What is RAG?
What is RAG?
Retrievable-Augmented Generation : It's a technique that enhances the accuracy and factual grounding of generative models by incorporating external information retrieval:
Imagine a courtroom judge: They base their decisions on legal knowledge and arguments presented, not just general understanding.
Similarly, RAG equips generative models (like large language models) with context and facts retrieved from external sources like databases, documents, or web searches.
Here's how it works:
The user provides a prompt or question.
The RAG system uses retrieval techniques to search for relevant information from external sources based on the prompt.
The retrieved information (like relevant documents or snippets) is then fed into the generative model.
The generative model processes the retrieved information along with its own internal knowledge to generate a response.
The process involves the breaking down the content within a document into segmented token data chunks. This process is called tokenization. In RAG, the document is tokenized into smaller units, such as words or sub-words, which are then used to create a representation of the document. This representation can then be used to retrieve similar documents or to generate new text that is similar to the original document.

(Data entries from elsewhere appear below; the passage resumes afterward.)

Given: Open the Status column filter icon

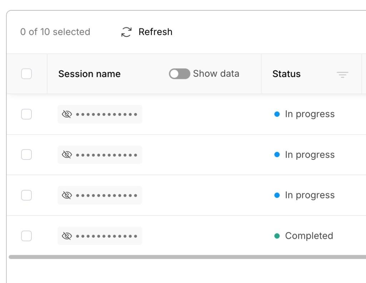Looking at the screenshot, I should (342, 74).
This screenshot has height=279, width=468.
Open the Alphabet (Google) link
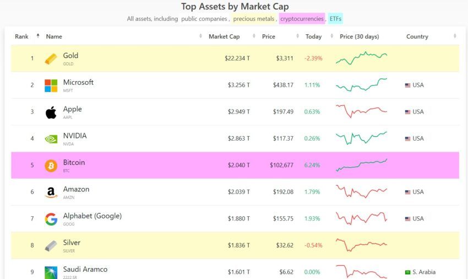click(92, 216)
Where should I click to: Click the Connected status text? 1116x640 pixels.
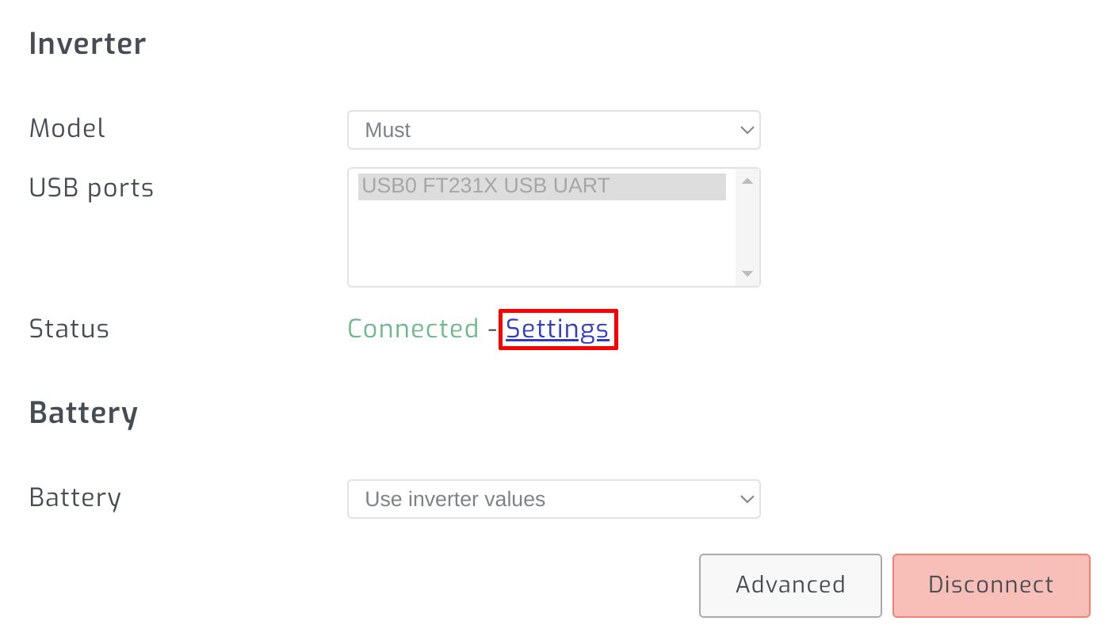pos(413,329)
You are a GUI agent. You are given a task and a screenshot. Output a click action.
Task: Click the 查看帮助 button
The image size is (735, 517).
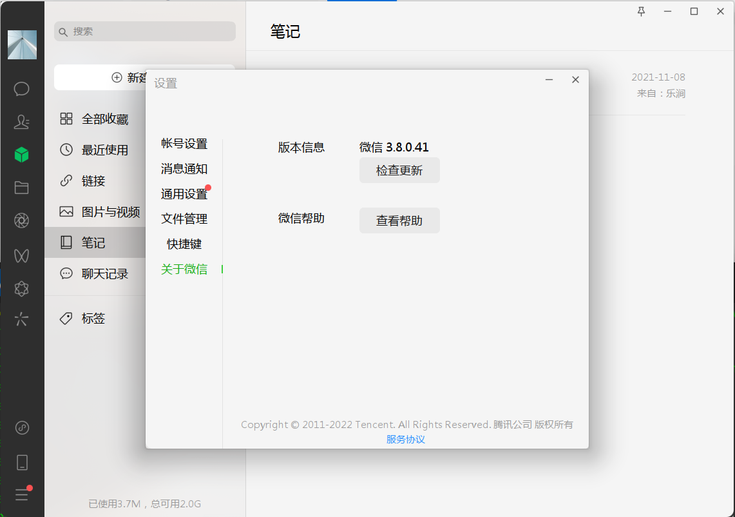coord(399,220)
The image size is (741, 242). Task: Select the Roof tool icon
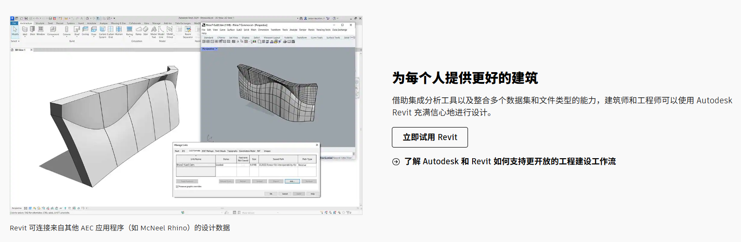point(77,30)
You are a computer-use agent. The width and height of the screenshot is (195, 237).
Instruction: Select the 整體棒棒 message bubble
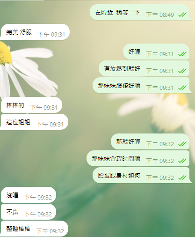(x=34, y=229)
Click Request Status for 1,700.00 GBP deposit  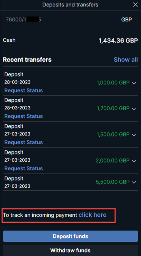[x=24, y=116]
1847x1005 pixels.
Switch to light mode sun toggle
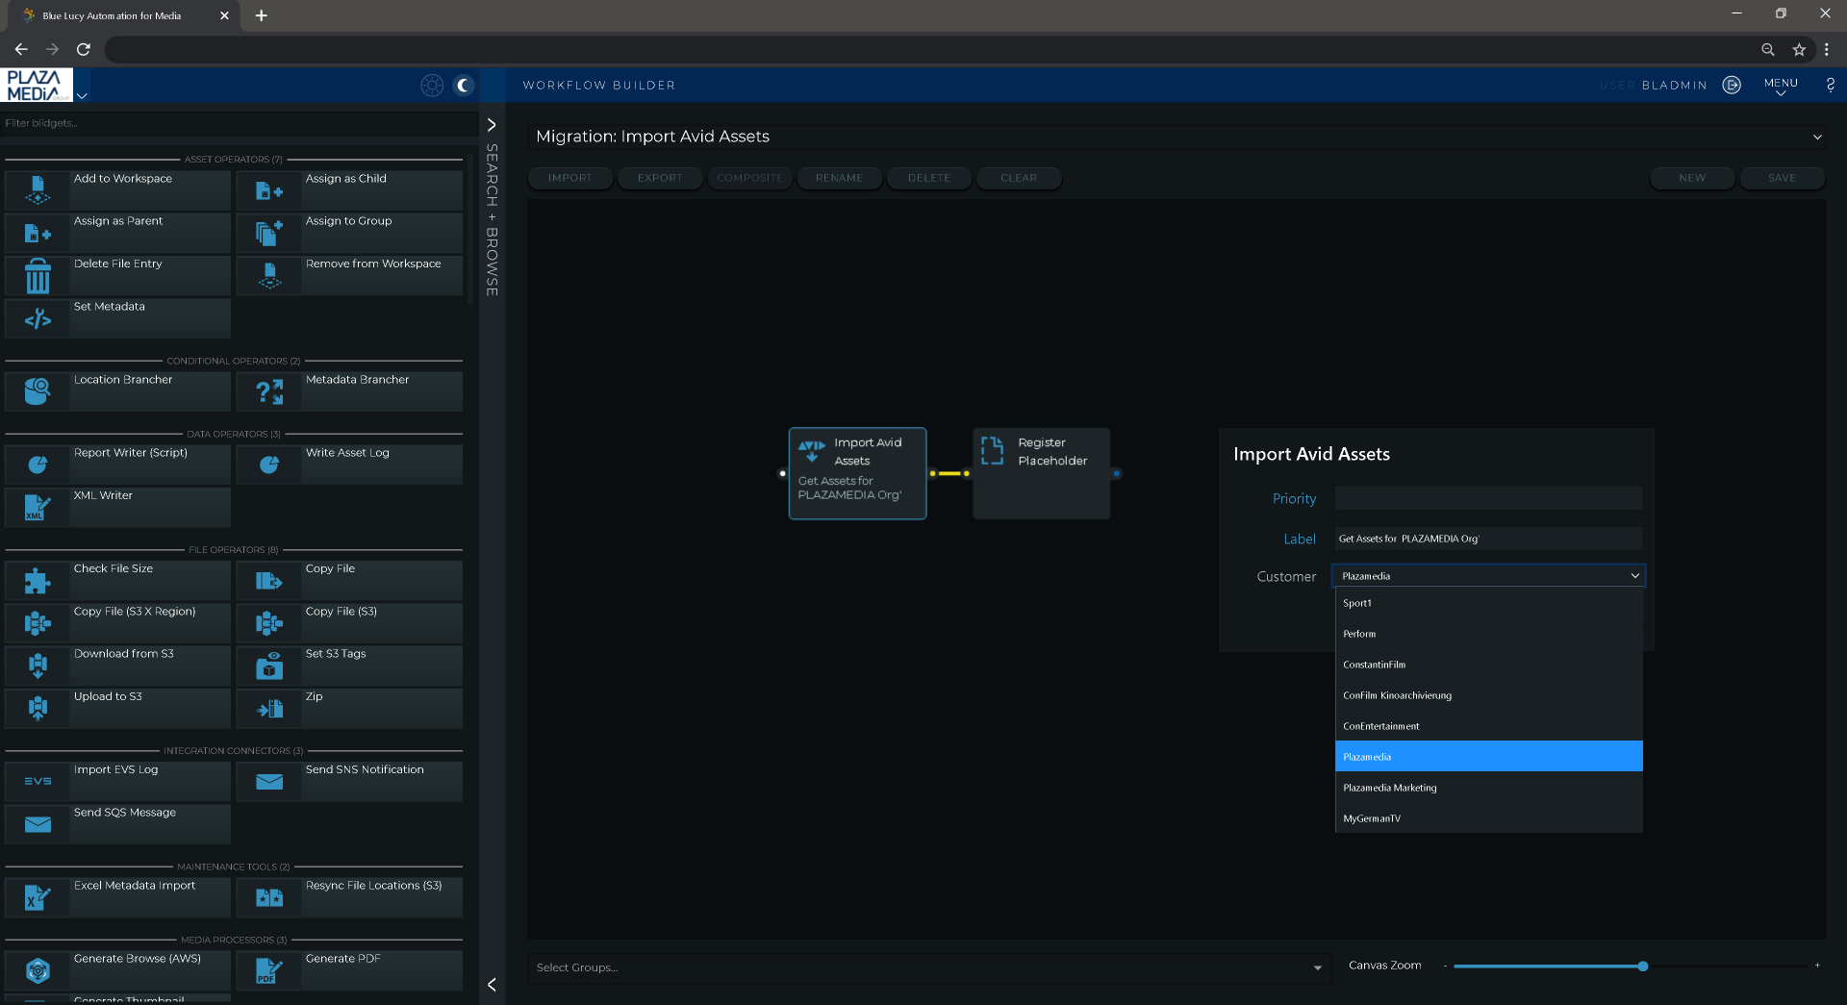coord(432,86)
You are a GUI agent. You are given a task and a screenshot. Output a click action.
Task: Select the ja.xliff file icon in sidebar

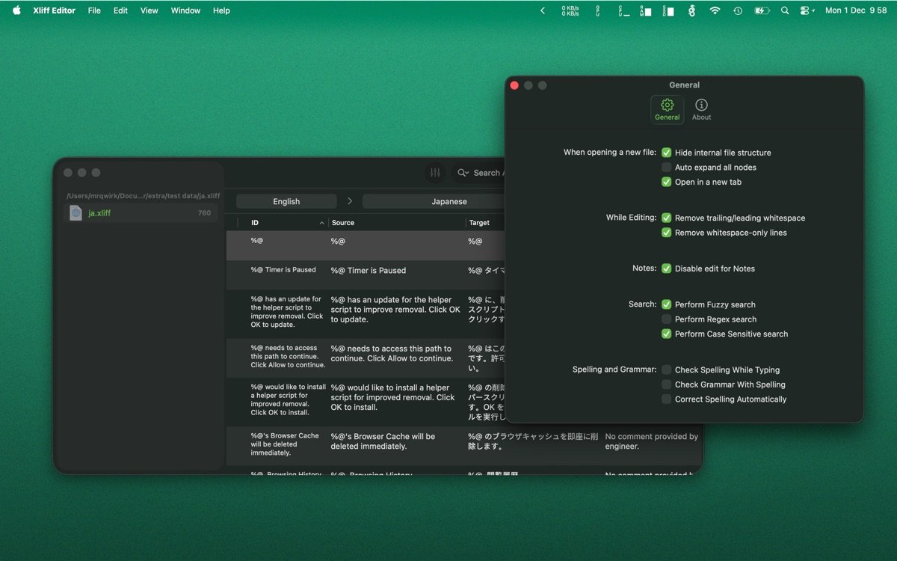point(75,213)
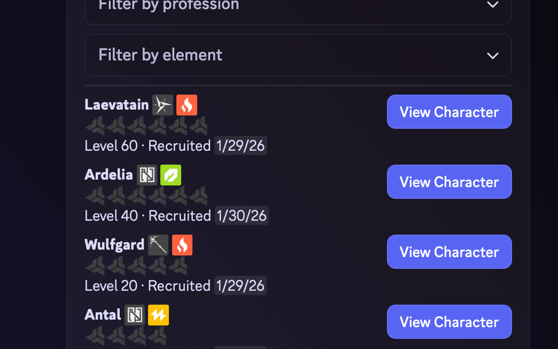Click Wulfgard's fire element icon
Image resolution: width=558 pixels, height=349 pixels.
click(x=182, y=245)

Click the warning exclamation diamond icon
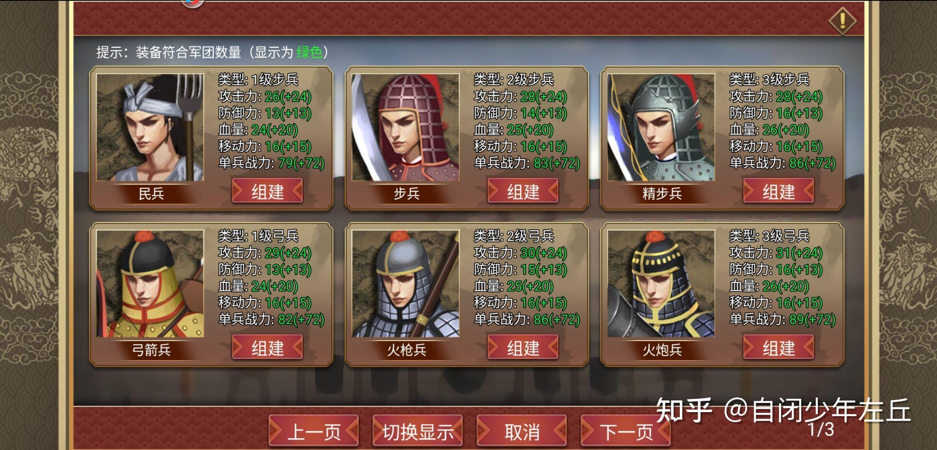(842, 20)
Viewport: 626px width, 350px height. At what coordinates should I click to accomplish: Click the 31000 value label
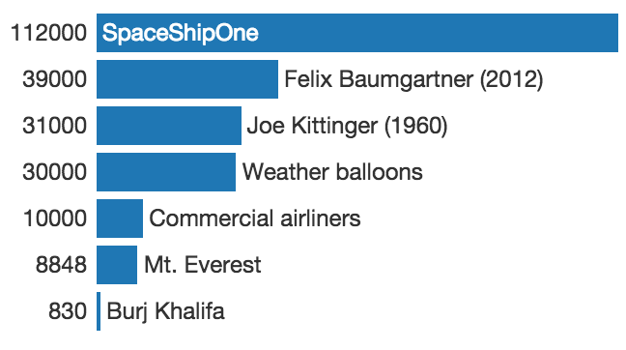(x=55, y=126)
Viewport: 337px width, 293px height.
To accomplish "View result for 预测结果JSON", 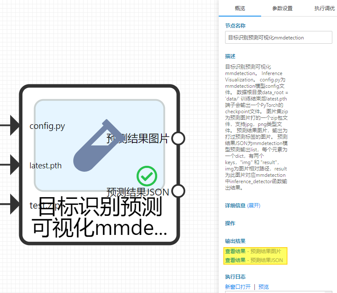I will tap(235, 260).
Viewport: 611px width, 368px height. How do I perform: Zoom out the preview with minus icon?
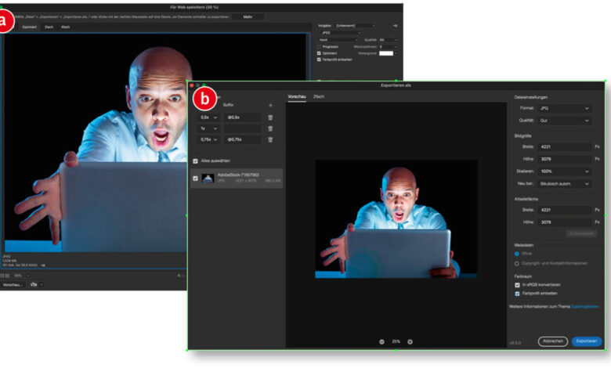pos(382,341)
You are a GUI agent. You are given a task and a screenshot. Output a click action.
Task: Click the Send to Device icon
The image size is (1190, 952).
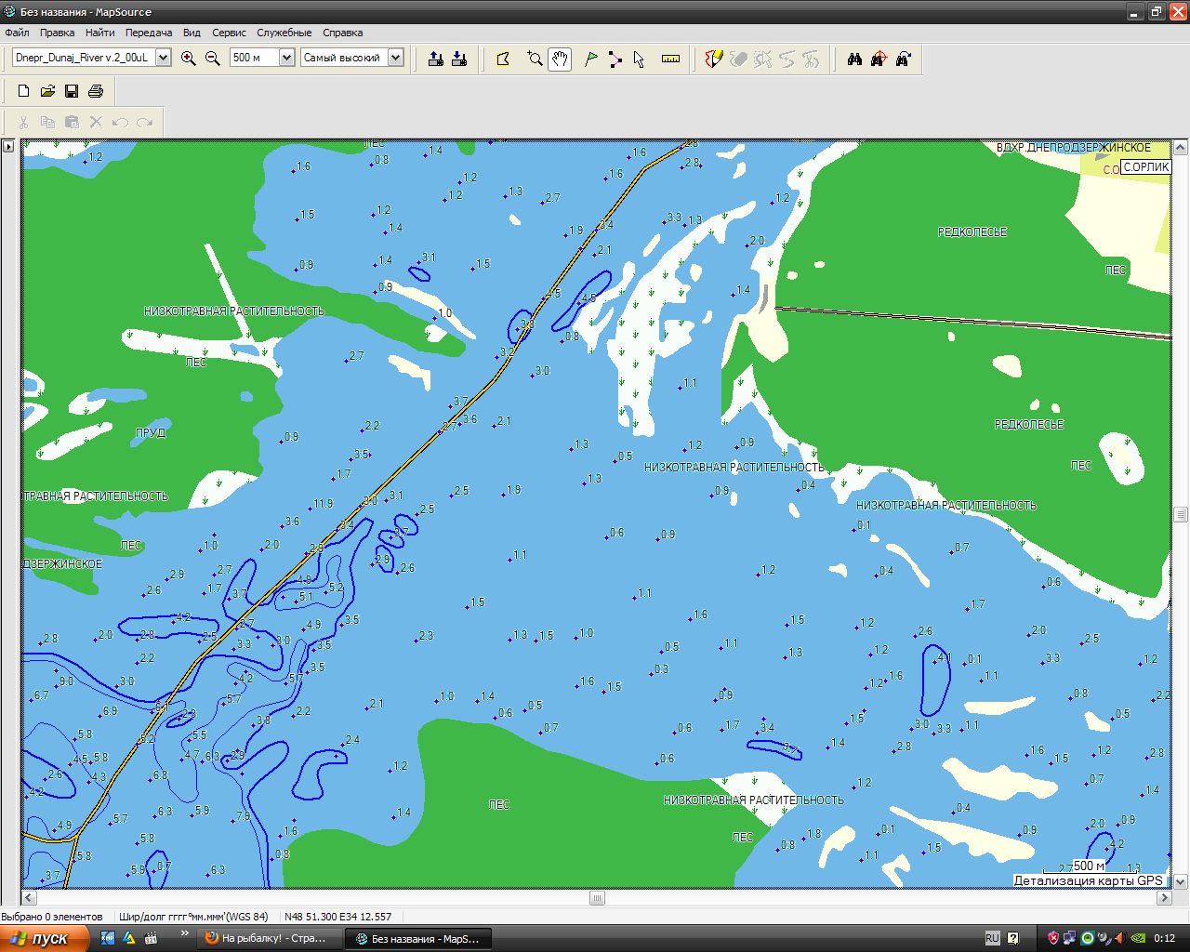[x=435, y=59]
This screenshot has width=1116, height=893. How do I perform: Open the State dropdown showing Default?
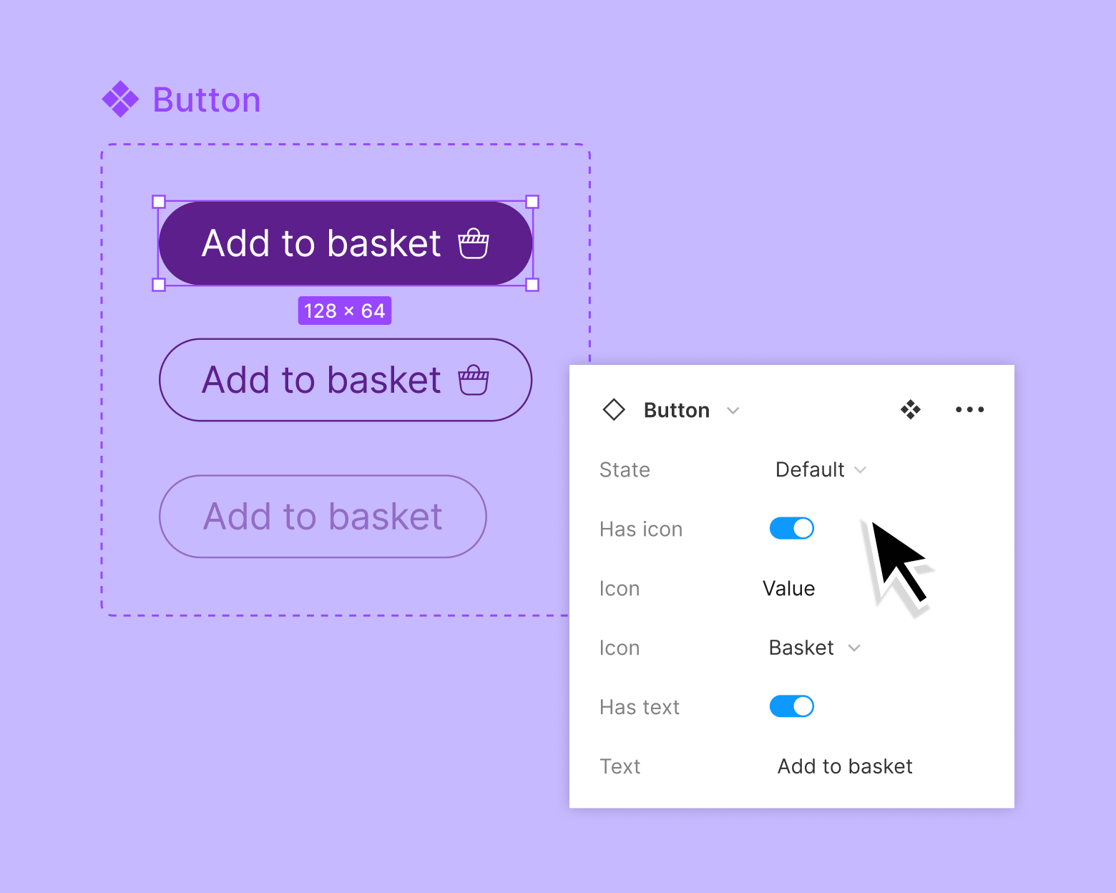click(821, 470)
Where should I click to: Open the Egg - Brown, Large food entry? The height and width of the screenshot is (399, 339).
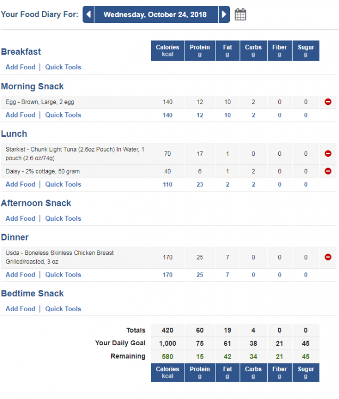[40, 102]
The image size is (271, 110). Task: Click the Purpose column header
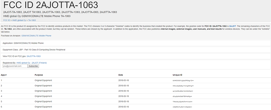39,75
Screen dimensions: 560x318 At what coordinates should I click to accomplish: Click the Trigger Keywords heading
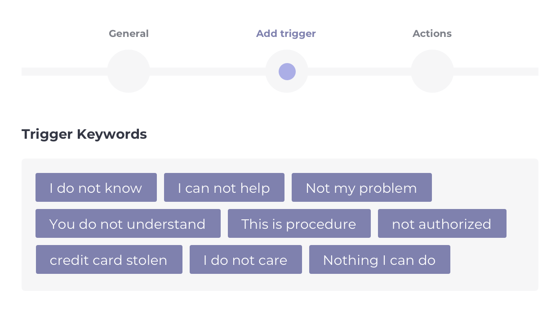pyautogui.click(x=84, y=134)
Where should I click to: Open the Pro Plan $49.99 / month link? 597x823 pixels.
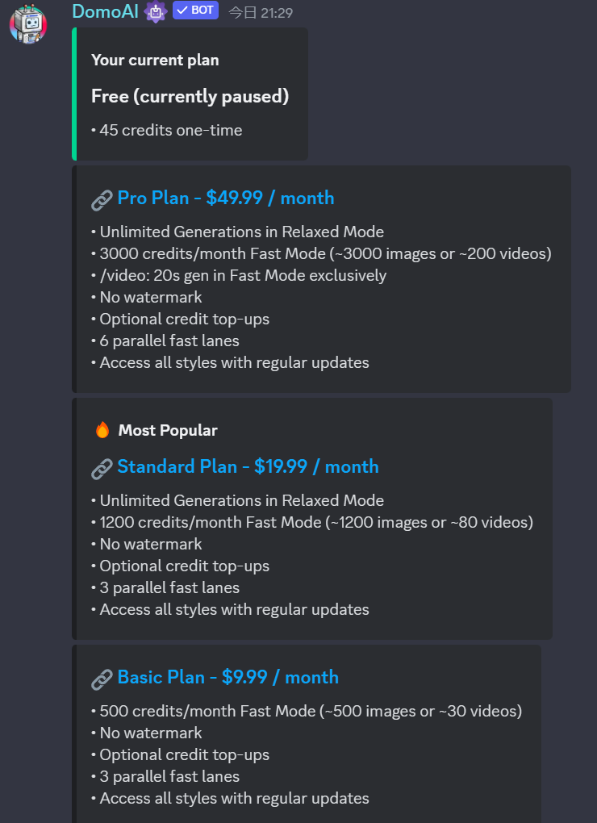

This approach offers several advantages:
Improved accuracy and factuality: By using external knowledge sources, RAG models can provide more accurate and reliable information compared to traditional generative models that solely rely on their internal statistical patterns.
Context-awareness: The retrieved information helps the model understand the context of the prompt, leading to more relevant and coherent responses.
Flexibility: RAG models can be adapted to different domains by using different information retrieval sources.
However, RAG also comes with some limitations:
Computational cost: Searching and processing external information can be computationally expensive.
Data quality: The accuracy of the model heavily relies on the quality and relevance of the retrieved information. How to optimise your data for RAG...
Overall, RAG represents an exciting advancement in generative AI by combining the strengths of retrieval and generation techniques. It allows for the creation of more informative, factual, and context-aware responses from generative models.